Kehidupan batin Anda mungkin masih terpengaruh oleh kata-kata “kebajikan, kecerdasan, dan integritas.” Jiwaku tidak dapat menemukan kata sepakat ketika mendengar kata “terlalu banyak”.
Jika AI pandai membimbing kita melalui pertanyaan-pertanyaan moral, AI harus selalu berada di sisi kita saat kita menghadapi ketidakpastian hidup.
Selain itu: Model Spec baru OpenAI mengungkapkan lebih banyak tentang bagaimana AI ingin berperilaku
Bayangkan apa yang bisa dilakukan AI terhadap guru yang bias atau hakim yang bermotivasi politik. Kita di dunia nyata bisa langsung menanyakan pertanyaan seperti: “Oh, kamu bilang itu keren. Tapi bagaimana menurut AI?”
Tampaknya para peneliti di Negara Bagian Georgia telah memikirkan hal ini.
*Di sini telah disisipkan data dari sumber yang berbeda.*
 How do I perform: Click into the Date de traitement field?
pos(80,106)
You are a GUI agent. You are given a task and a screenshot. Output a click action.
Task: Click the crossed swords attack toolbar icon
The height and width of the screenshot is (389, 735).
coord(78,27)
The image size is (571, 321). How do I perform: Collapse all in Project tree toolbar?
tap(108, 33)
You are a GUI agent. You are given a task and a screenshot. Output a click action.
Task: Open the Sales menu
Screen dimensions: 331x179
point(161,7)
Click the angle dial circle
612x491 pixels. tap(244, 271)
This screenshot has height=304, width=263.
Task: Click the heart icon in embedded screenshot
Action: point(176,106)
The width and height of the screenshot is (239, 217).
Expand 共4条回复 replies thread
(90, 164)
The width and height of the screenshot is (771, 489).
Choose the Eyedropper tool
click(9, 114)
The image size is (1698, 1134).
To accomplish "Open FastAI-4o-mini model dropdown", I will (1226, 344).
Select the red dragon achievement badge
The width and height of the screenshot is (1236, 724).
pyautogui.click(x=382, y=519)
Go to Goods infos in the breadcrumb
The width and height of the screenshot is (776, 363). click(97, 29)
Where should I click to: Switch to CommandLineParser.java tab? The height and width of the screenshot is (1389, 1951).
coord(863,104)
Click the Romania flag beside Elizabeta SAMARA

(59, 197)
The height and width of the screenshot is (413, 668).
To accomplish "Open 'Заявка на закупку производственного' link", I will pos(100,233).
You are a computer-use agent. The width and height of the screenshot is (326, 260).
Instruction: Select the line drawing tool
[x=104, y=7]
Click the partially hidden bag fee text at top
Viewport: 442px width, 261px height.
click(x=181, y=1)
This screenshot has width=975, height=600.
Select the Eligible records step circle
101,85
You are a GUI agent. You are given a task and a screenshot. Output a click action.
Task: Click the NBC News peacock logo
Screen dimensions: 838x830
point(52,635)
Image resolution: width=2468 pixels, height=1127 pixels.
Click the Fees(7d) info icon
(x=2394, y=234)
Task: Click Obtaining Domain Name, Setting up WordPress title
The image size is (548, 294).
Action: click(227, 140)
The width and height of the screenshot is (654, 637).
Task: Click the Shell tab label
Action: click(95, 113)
Penyelidik utama Eyal Aharoni mengatakan: “Saya sudah tertarik untuk mengambil keputusan mengenai undang-undang tersebut, namun saya bertanya-tanya apakah ChatGPT dan LLM lainnya akan mempunyai suara dalam masalah ini.”
Namun, Aharoni tidak sepenuhnya yakin akan kehebatan AI yang sebenarnya.
Juga: Bagaimana saya menguji keterampilan chatbot AI – dan Anda juga bisa
“Jika kita ingin menggunakan alat-alat ini, kita perlu memahami cara kerjanya, kelemahannya, dan bahwa alat-alat tersebut tidak bekerja seperti yang kita pikirkan ketika kita berinteraksi dengannya,” katanya.
Aharoni mengklarifikasi, peneliti tidak memberi tahu peserta sumber dari dua jawaban bersaing yang diberikan.
Setelah mendapatkan keputusan dari para peserta, mereka mengungkapkan bahwa dua jawaban berasal dari manusia dan satu lagi dari AI. Kemudian dia bertanya kepada mereka apakah mereka tahu apa itu. Mereka bisa.
“Alasan mengapa orang-orang dapat membedakannya adalah karena mereka menilai jawaban ChatGPT tinggi,” katanya.
Tunggu, jadi dia yakin ChatGPT sudah di luar imajinasi manusia?
Juga: Mengapa masa depan harus BYO AI: Penguncian model menghambat pengguna dan menghambat inovasi
Pada titik ini perlu disebutkan bahwa semua siswa adalah pelajar, jadi mungkin mereka sudah lama menggunakan ChatGPT untuk menulis semua makalahnya, jadi mereka sudah mengakui bahwa itu lebih baik dari itu.
Kita mungkin tergoda untuk menganggap hasil-hasil ini bersifat optimis, meskipun kata “iman” mempunyai banyak arti dalam hal ini.
Jika saya mempunyai masalah moral, betapa menggembirakannya saya bisa membuka ChatGPT dan mendapatkan panduan, misalnya, apakah pantas menyalahkan seseorang atau tidak. Sekali lagi, menurut saya tanggapan ChatGPT akan sopan, tetapi saya bisa saja tertipu.
Aharon, tentu saja, nampaknya sangat pintar.
“Masyarakat akan semakin bergantung pada teknologi ini, dan semakin kita bergantung padanya, semakin besar pula risikonya seiring berjalannya waktu,” katanya.
Juga: Chatbot AI terbaik: ChatGPT bukan satu-satunya yang harus Anda coba
Ya, ya, tetapi jika ChatGPT mendapat respons lebih banyak daripada teman kita, maka itu adalah teman terbaik yang pernah kita miliki, bukan? Dan dunia akan memiliki moral yang baik.
Itu adalah masa depan yang dinantikan.